*** Opening of Records for this exercise ***

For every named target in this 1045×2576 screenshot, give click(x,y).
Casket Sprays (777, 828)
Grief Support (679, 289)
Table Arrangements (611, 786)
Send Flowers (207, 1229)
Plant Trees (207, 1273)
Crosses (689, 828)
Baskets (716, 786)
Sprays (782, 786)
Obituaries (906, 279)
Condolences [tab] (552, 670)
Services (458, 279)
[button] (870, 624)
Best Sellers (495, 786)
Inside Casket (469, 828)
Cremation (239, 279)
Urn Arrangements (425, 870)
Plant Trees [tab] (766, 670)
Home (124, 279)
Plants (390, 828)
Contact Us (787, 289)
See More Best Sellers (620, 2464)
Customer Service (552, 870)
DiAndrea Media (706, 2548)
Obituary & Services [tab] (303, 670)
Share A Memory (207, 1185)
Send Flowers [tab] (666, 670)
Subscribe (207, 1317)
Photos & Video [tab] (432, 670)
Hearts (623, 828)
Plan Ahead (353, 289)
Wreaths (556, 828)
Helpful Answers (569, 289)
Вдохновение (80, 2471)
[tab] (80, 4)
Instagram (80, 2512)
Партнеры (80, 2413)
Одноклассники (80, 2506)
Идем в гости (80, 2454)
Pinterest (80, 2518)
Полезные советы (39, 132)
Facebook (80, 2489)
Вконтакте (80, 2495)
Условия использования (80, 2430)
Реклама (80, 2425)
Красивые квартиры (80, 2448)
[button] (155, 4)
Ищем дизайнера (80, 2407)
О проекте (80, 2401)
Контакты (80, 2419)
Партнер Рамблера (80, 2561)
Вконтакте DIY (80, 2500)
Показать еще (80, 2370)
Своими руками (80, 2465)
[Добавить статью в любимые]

*** Close of Records for this exercise ***
*** Opening of Records for this exercise ***

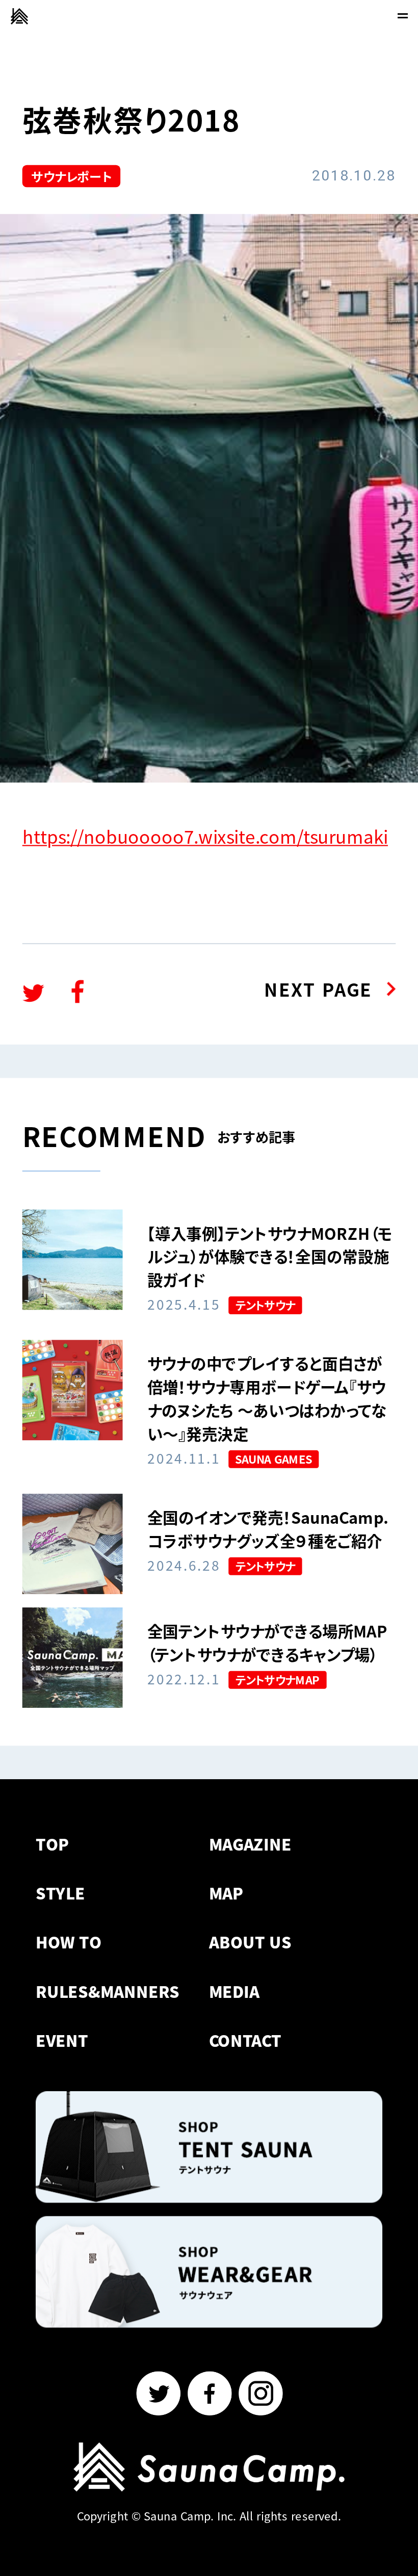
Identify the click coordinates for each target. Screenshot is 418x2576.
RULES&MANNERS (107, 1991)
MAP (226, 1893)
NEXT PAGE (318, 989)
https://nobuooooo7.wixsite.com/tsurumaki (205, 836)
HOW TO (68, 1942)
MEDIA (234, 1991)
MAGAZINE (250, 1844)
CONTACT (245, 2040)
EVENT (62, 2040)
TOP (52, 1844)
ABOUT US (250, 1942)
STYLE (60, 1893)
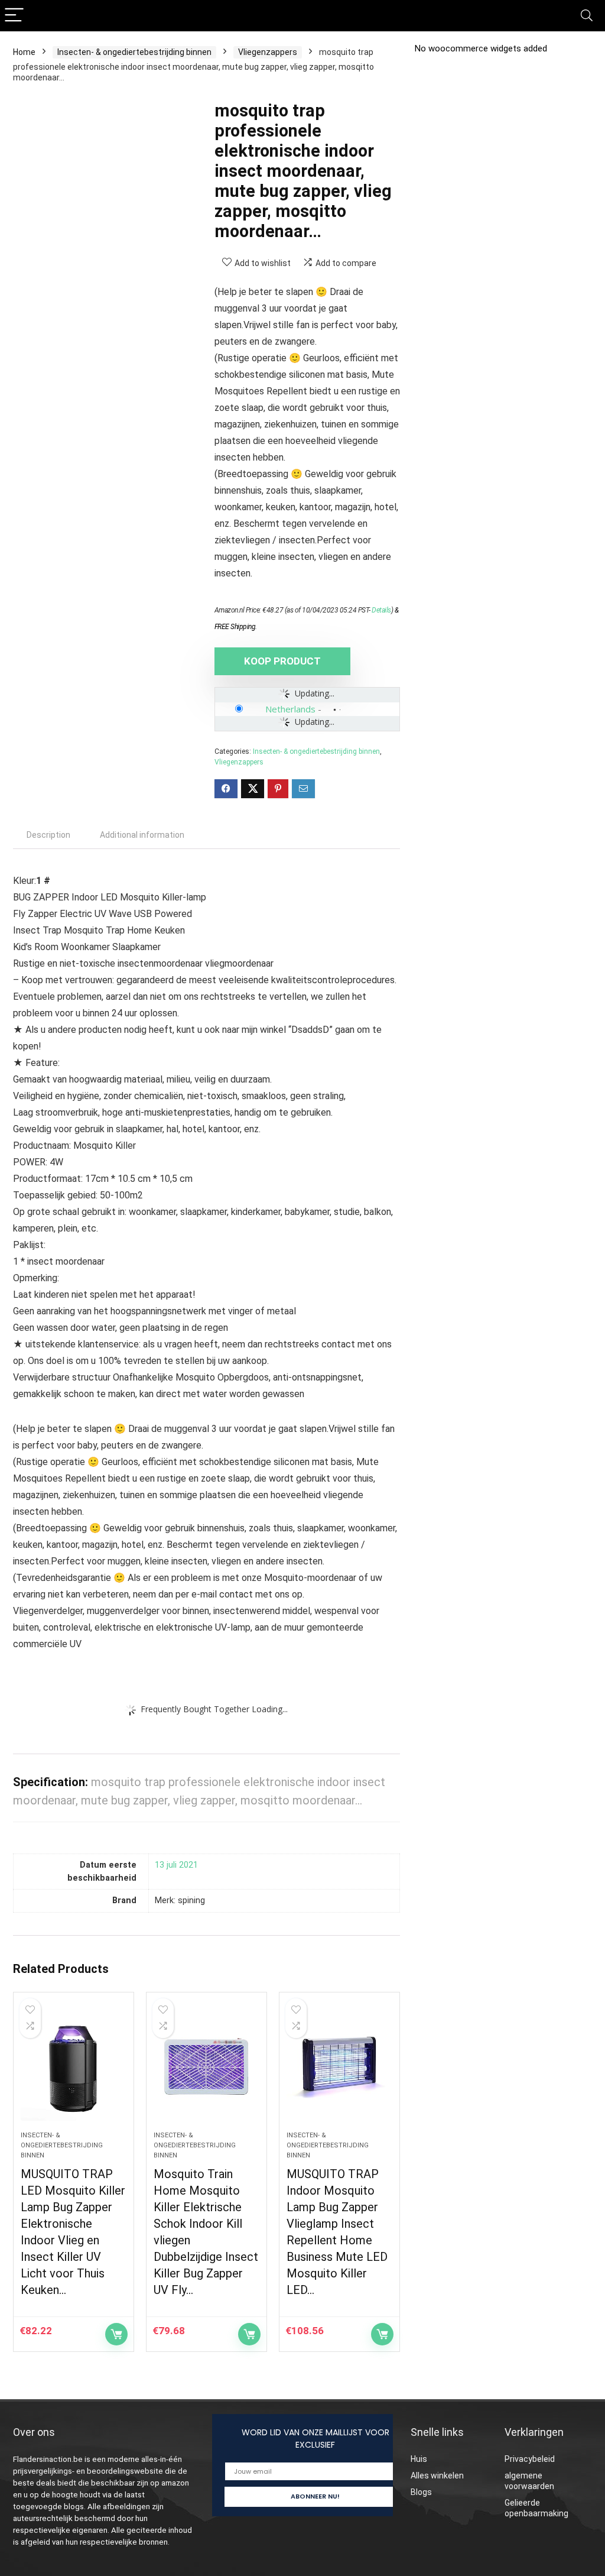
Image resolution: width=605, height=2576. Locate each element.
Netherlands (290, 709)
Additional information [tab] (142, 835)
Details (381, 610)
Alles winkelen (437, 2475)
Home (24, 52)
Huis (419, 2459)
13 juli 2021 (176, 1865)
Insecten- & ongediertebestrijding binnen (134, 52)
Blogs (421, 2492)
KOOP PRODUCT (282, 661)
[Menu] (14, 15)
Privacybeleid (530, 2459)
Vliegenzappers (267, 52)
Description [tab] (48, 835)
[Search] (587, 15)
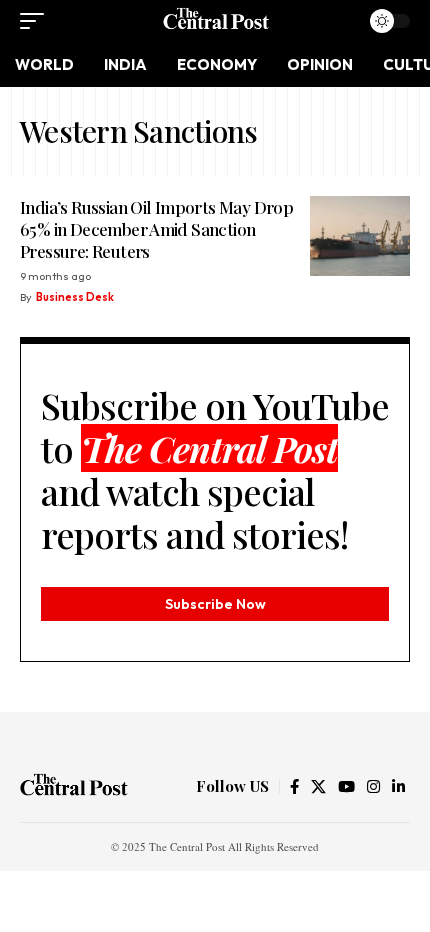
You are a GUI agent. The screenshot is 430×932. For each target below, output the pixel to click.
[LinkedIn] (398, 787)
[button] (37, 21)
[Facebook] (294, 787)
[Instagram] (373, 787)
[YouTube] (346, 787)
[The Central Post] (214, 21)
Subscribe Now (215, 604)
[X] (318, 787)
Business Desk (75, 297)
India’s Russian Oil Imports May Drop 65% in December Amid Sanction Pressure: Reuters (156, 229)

*** Close of Records for this exercise ***

Aim of the exercise — Search the material for the word "click" and copy every matching line.

Response —
For every named target in this 1045×2576 screenshot, give click(x,y).
Identify the click coordinates for each target. Screenshot is 418x2576.
You are a GUI agent. The screenshot is 430×932. For each target below, output the pixel to click.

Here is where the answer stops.